As oil prices slumped over that span, their losses were far worse than declines for other producers -- including more diversified shale drillers Occidental Petroleum Corp. and EOG Resources Inc., majors like Exxon Mobil Corp. and Chevron Corp., as well as the S&P 500 energy index. They pared those losses a bit on Thursday, along with other energy stocks, as oil rebounded.
Even as production soars in the Permian, dwindling pipeline space and a rail and trucking shortage have raised shipping costs, boosting the discount producers in the region take to offload their oil. The bottleneck benefits refiners who can buy cheaper crude and pipeline owners with extra space, but it’s dragging down explorers.
“You just don’t want to touch these Permian names," said Gabriele Sorbara, a Williams Capital Group analyst in New York. "They are falling off a cliff."
The group of eight explorers, which also includes Pioneer Natural Resources Co., Concho Resources Inc., Cimarex Energy Co., RSP Permian Inc., Energen Corp. and Laredo Petroleum Inc., are the most weighted to the Permian according to Bloomberg Intelligence.
Relief may not come until 2020, when new pipelines are expected to be up and running. For now, here’s a rundown of winners and losers amid the space crunch:
Being a pure-play Permian stalwart is no longer the ticket to success for energy equities.
The price of benchmark West Texas Intermediate crude fell about 10 percent in about two weeks before a slight rebound Thursday, and companies focused primarily on the Permian have been shunned. The hardest fall: Concho, which had lost $4.1 billion off its market capitalization as of Tuesday.

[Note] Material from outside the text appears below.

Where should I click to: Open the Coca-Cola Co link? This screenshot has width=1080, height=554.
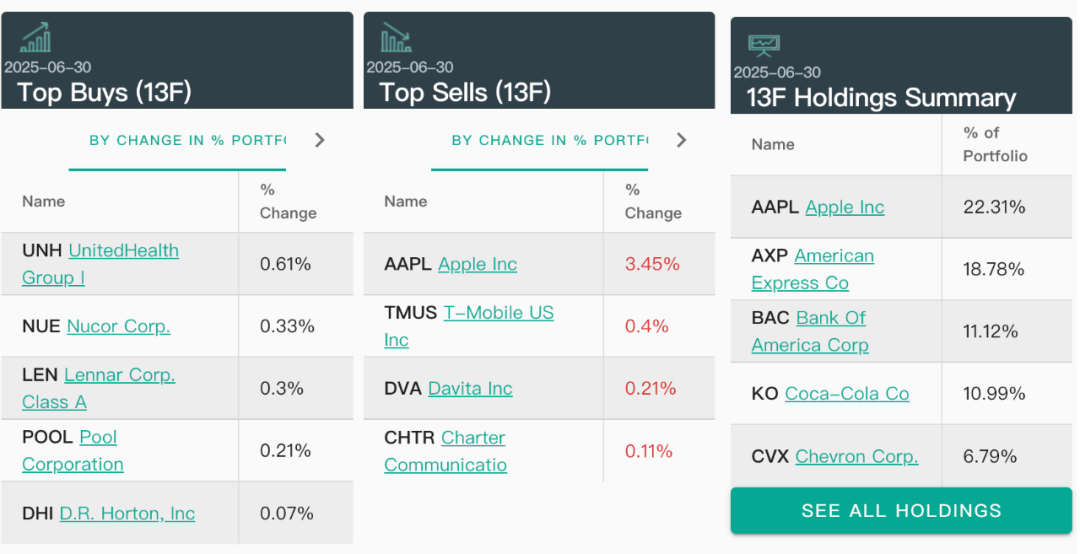847,394
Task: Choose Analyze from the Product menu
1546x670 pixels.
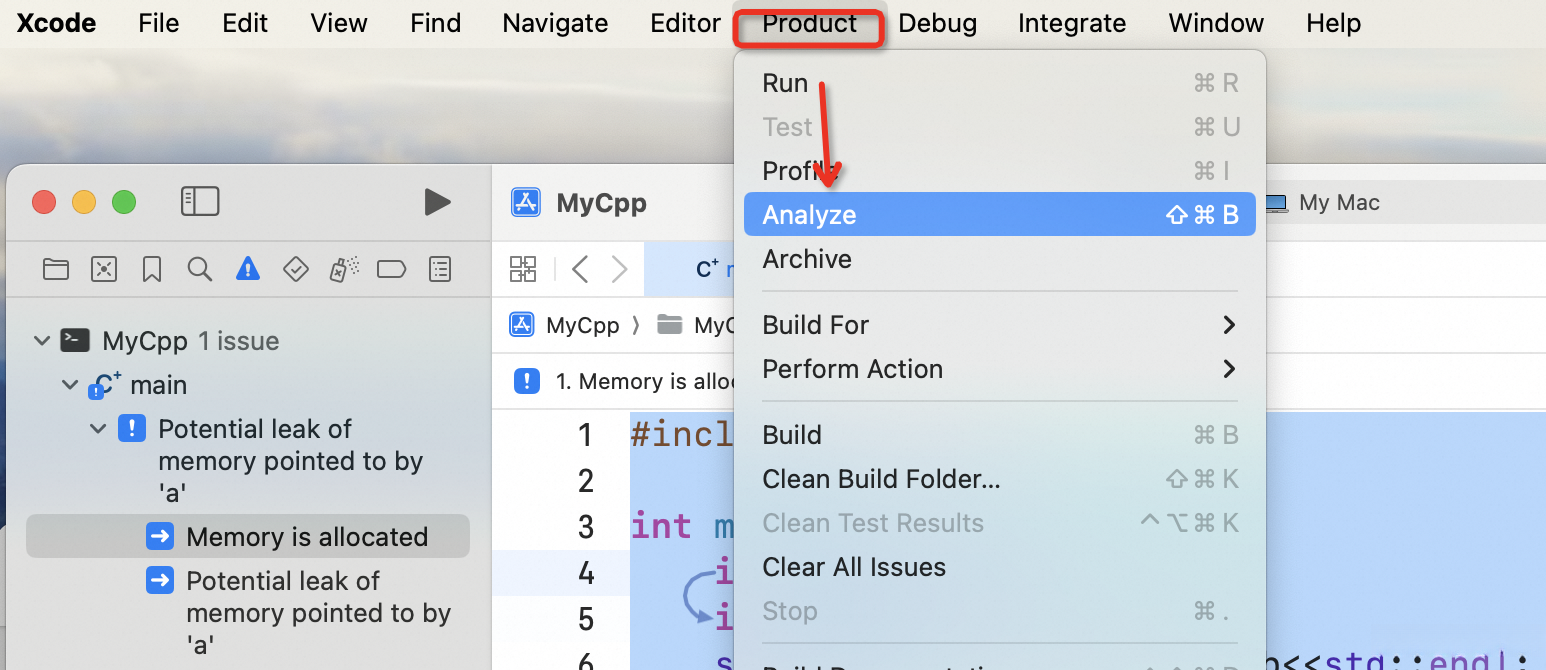Action: pos(809,215)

As of Wednesday, oil in Midland, Texas, was trading for about $19 a barrel below Brent crude, the global benchmark price.
Even Pioneer, with relatively strong finances and secure pipeline contracts, has been swept up, Williams Capital’s Sorbara said by telephone. It lost $3.2 billion in market value, or 9 percent, in the 15 days through Tuesday.
While the shortages are real, Sorbara deems much of the market selloff “overblown," since even discounted Permian crude is selling for well above where many producers set their budgets earlier this year.
Investors, though, are fleeing to the relative safety of larger names with more diverse portfolios such as Occidental, whose shares are flat over the past couple weeks. The Permian’s biggest oil producer by acreage also pumps in the Middle East and Colombia, with roughly 40 percent of its output this year based on higher international crude pricing, Capital One Securities said in an analyst note.
The company also operates pipelines and a Gulf Coast export terminal that will benefit from cheaper U.S. crude prices. “The largest companies or companies with diverse portfolios can rotate capital around,” Sorbara said. “If you’re a pure play, the only thing you can do is step on the brakes.”